To ascertain whether John Updike's short story, "A & P," is a initiation story, a definition would be of help. Generally I refer to the story as a "rite of passage" story, but it is, technically, an initiation story. Mordecai Marcus, in his article "What is an Initiation Story?" provides us with the basic history of the initiation story:
The name and analytic concept of the initiation story derive basically from anthropology. The most important rites of most primitive cultures center around the passage from childhood to adolescence to maturity and full membership in adult society. Anthropologists call these rites initiation...
The author then goes on to describe how fiction can reflect the concept of such a ritual, in terms of literature. Alexandra Pulme cites Marcus' work in the following:
In his work about stories of initiation, Marcus offers a provisional working definition which contains the above mentioned aspects.
An initiation story may be said to show its young protagonist experiencing a significant change of knowledge about the world or himself, or a change of character, or of both, and this change must point or lead him towards an adult world. It may or may not contain some form of ritual, but it should give some evidence that the change is at least likely to have permanent effects.

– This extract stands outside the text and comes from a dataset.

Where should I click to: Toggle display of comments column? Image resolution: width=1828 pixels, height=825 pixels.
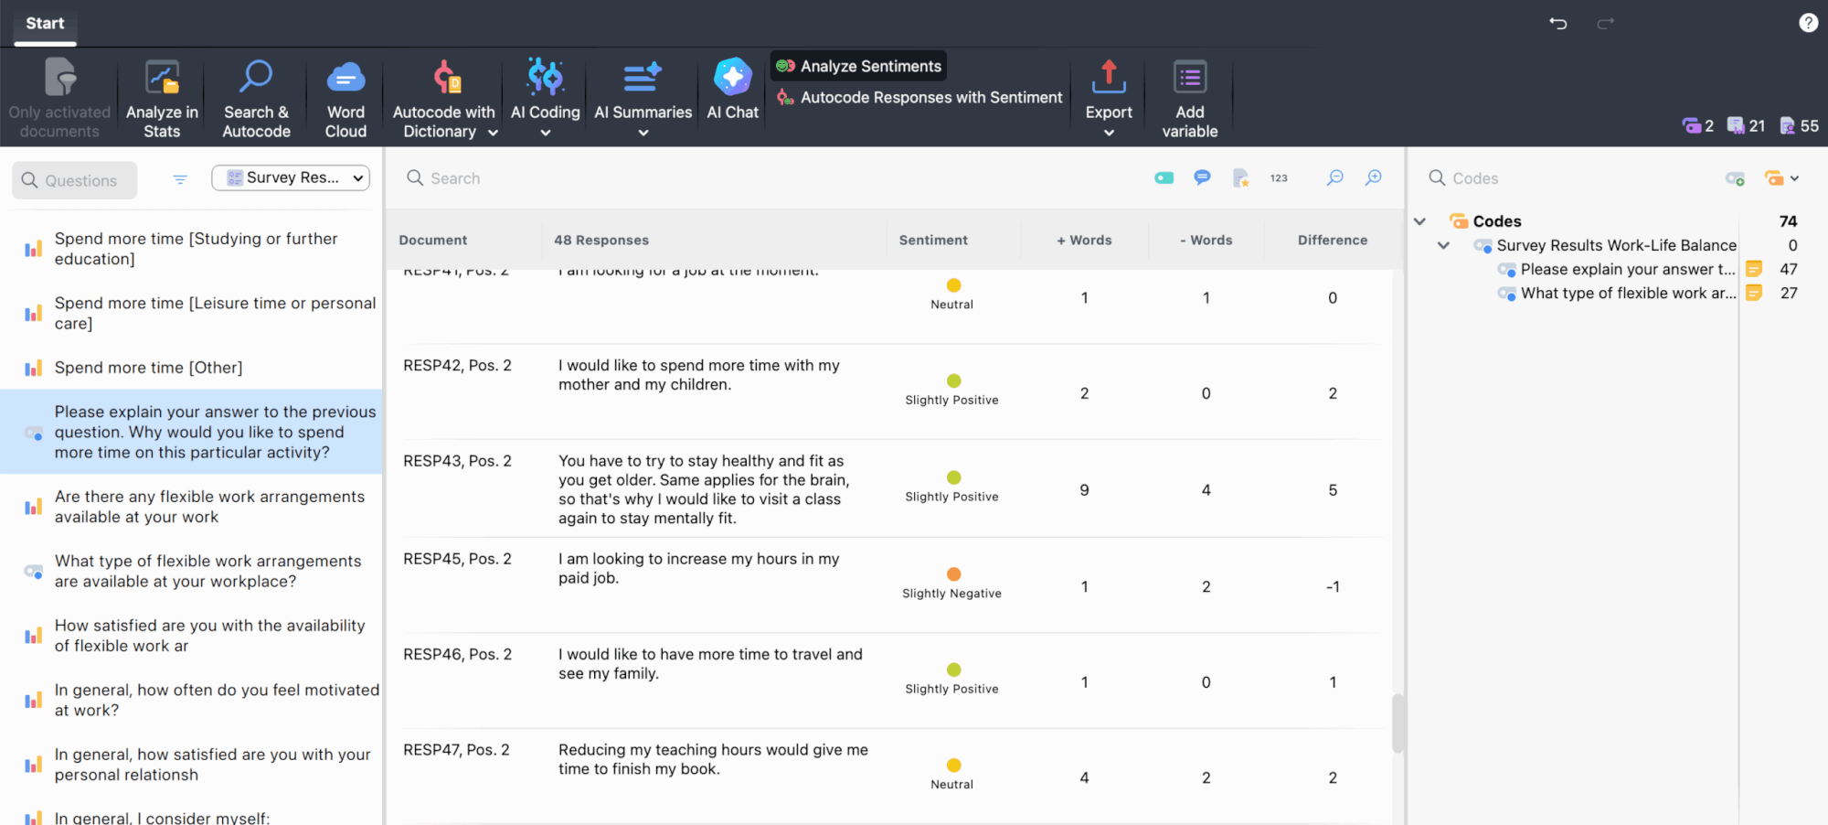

In essence, then, the definition of an initiation story is one that shows a young character taking a step or steps that lead him (or her) "toward an adult world," with effects which will be permanent, life-changing.
In the story "A & P," Sammy is working in a grocery store. He is an adolescent who reacts as one would expect a young man to, when three adolescent girls enter the store dressed in bathing suits—his jaw drops and his eyes glaze over. One of the girls, who he refers to as "Queenie," has the beauty, poise and self-confidence (in his eyes) of a queen. However, when the manager criticizes the girls for their attire, the focus shifts from these secondary characters to the change that Sammy goes through within an instant.
Updike's young character takes exception to the manager's comments, though the manager is simply doing his job. Like a knight to the rescue of a beautiful princess in an Arthurian legend, Sammy defends the young girls, though they have already left the store. Sammy disagrees with his boss and then quits his job. His boss, knowing that Sammy is making a mistake to take exception to such a little thing, tries to reason with Sammy, but the boy has made up his mind. In the process, Sammy realizes that somehow something within him has changed: he is a different person than he was when he arrived at work that day. He knows the world has changed for him.
...my stomach kind of fell as I felt how hard the world was going to be to me hereafter.